My family loves Halloween! Of course, what 5 year old doesn’t enjoy putting on a superhero costume and collecting handfuls of candy? My wife loves prepping for Halloween- she stocks up on candy and gets great joy handing it all out to trick-or-treaters. Me? I love horror movies. It’s pretty much a must for me to watch the classic Halloween movie on Halloween. It’s the one day when it’s ok to pretend to be someone else as you stuff yourself with candy.
Isn’t it funny how we come to celebrate or hold on to certain traditions. Halloween for instance is largely based on the Celtic Pagan celebration of Samhain, where they would dress in costume and give out treats to ward off and appease spirits.
This got me thinking about weddings and some of the many traditions that we still cling to today:
Not seeing one another before the ceremony
While First Looks are more popular than ever, we still have a lot of couples who wait until the ceremony to see one another. The tradition of not seeing one another originated in times of arranged marriages, when the wedding was a business transaction, and the father of the bride was afraid that if the groom saw the bride before the ceremony he might cancel, bringing shame to the family.
The color blue is the true symbol of purity and fidelity. The symbolism of the color blue dates back to early christianity. The Virgin Mary is often depicted wearing a blue robe.
It was common for the groom to take a bite of bread and then crumble it over the bride’s head for fertility and good luck. It’s said that guests would scramble around the bride's feet eating the crumbs in hopes of absorbing some of the luck.
The Best Man
This one’s kinda funny. The best man was tasked with ensuring the bride didn’t run away before the wedding. Sometimes even going so far at to kidnap her when her family didn’t approve of the marriage.

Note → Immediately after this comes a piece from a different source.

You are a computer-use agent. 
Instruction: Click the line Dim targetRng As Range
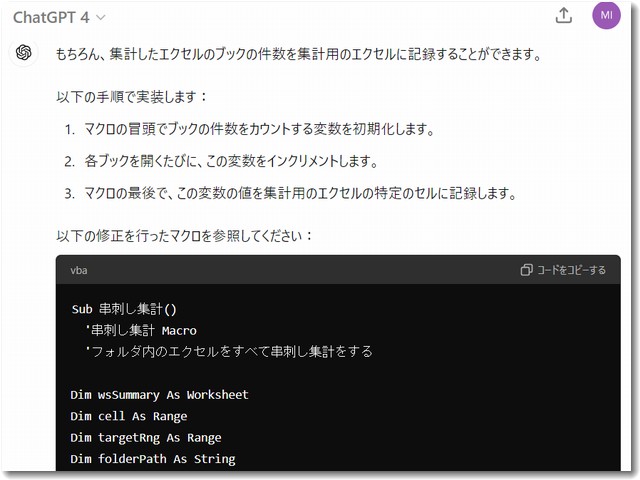pos(146,438)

Now this one has a couple of different stories behind it. In ancient Greece, brides would carry clusters of herbs and spices to ward off evil spirits. I’ve also heard that flowers were used because bathing was not an everyday occurance.
The Bouquet and Garter Toss
This one is a bit racy. There was a time when the couple would consummate their marriage right after the ceremony. The bride would toss the bouquet causing a distraction so they could make their escape. Afterwards the groom would toss the garter from the bedchamber symbolizing that the marriage was official.
So as you plan your wedding day, think about the traditions you would like to include. These traditions don’t hold the same meaning today, so it’s ok to skip some things and only include those that you really want to.